(Beginning of AVAILABLE RECORDS)
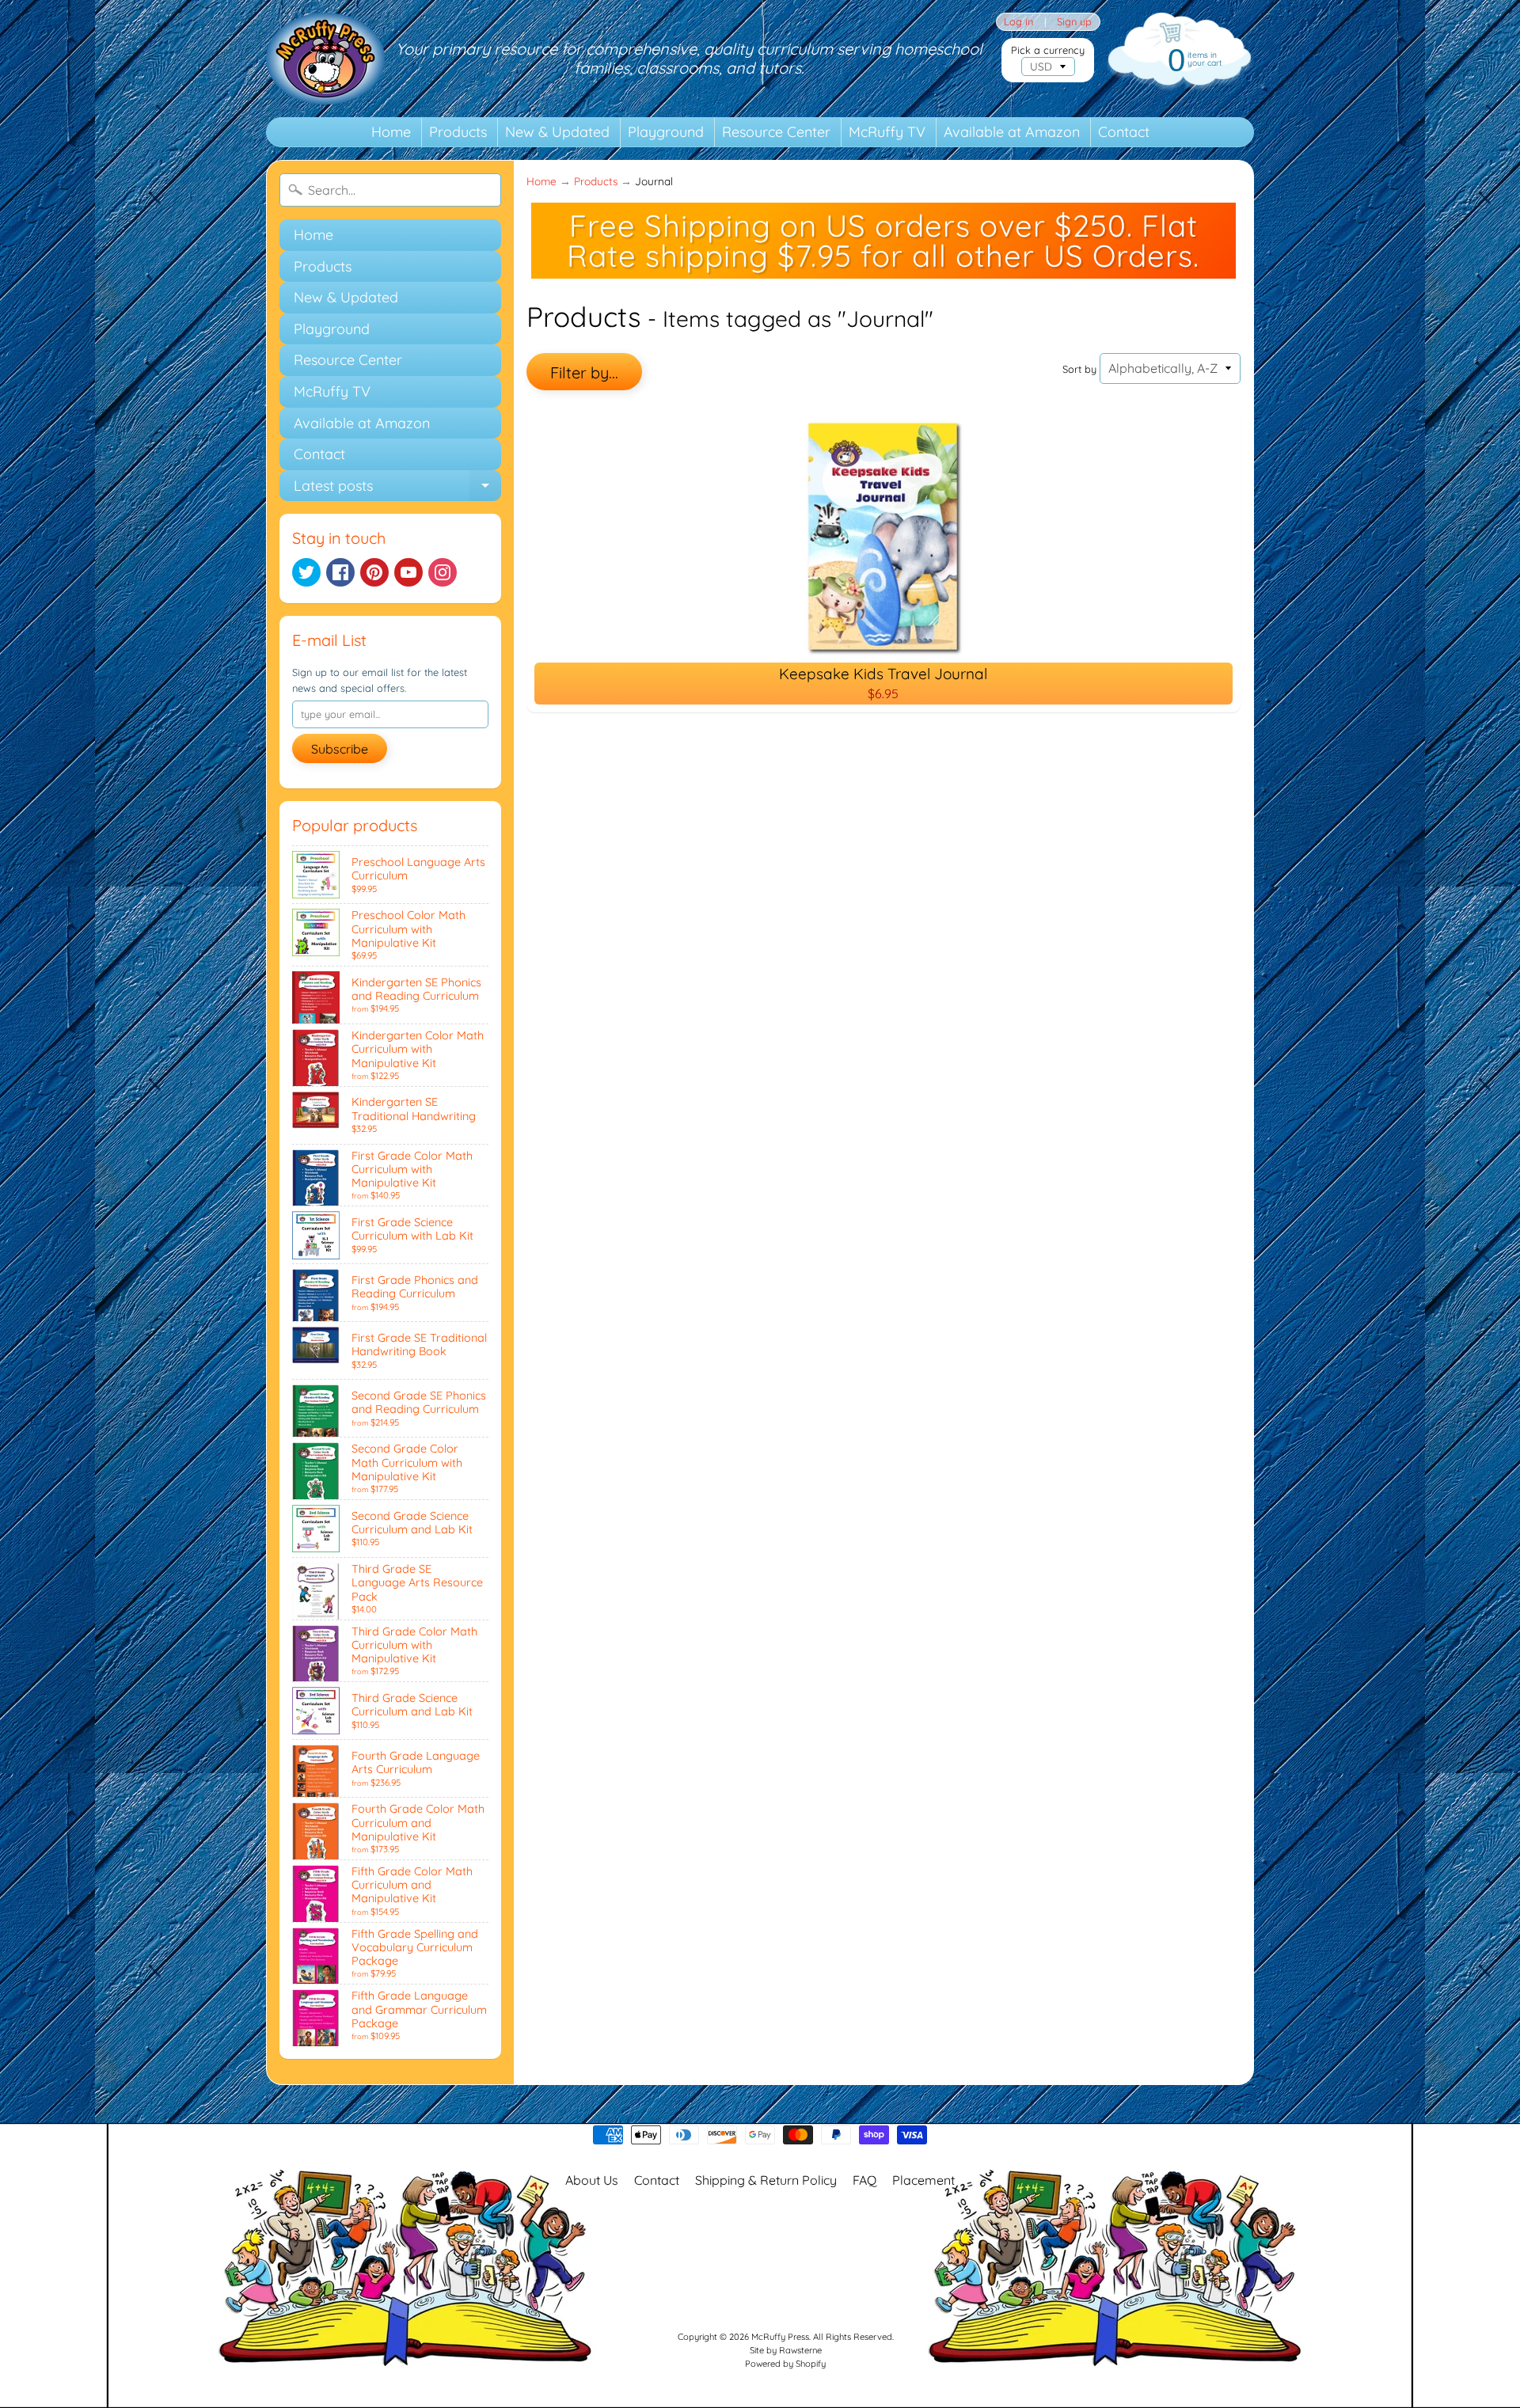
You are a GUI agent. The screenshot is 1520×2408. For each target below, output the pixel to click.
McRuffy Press (780, 2336)
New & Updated (557, 132)
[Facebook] (340, 572)
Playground (666, 132)
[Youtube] (408, 572)
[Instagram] (442, 572)
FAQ (864, 2180)
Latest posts (397, 489)
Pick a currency (1048, 50)
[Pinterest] (374, 572)
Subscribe (339, 749)
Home (391, 132)
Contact (1124, 132)
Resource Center (776, 132)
(End of AVAILABLE RECORDS)
▸ **ASSIGNED TASK**
With the line containing "FAQ (864, 2180)" as the first and the last line of the records as the final one, print exactly the lines in that span.

▸ **RESULT OF THE TASK**
FAQ (864, 2180)
Latest posts (397, 489)
Pick a currency (1048, 50)
[Pinterest] (374, 572)
Subscribe (339, 749)
Home (391, 132)
Contact (1124, 132)
Resource Center (776, 132)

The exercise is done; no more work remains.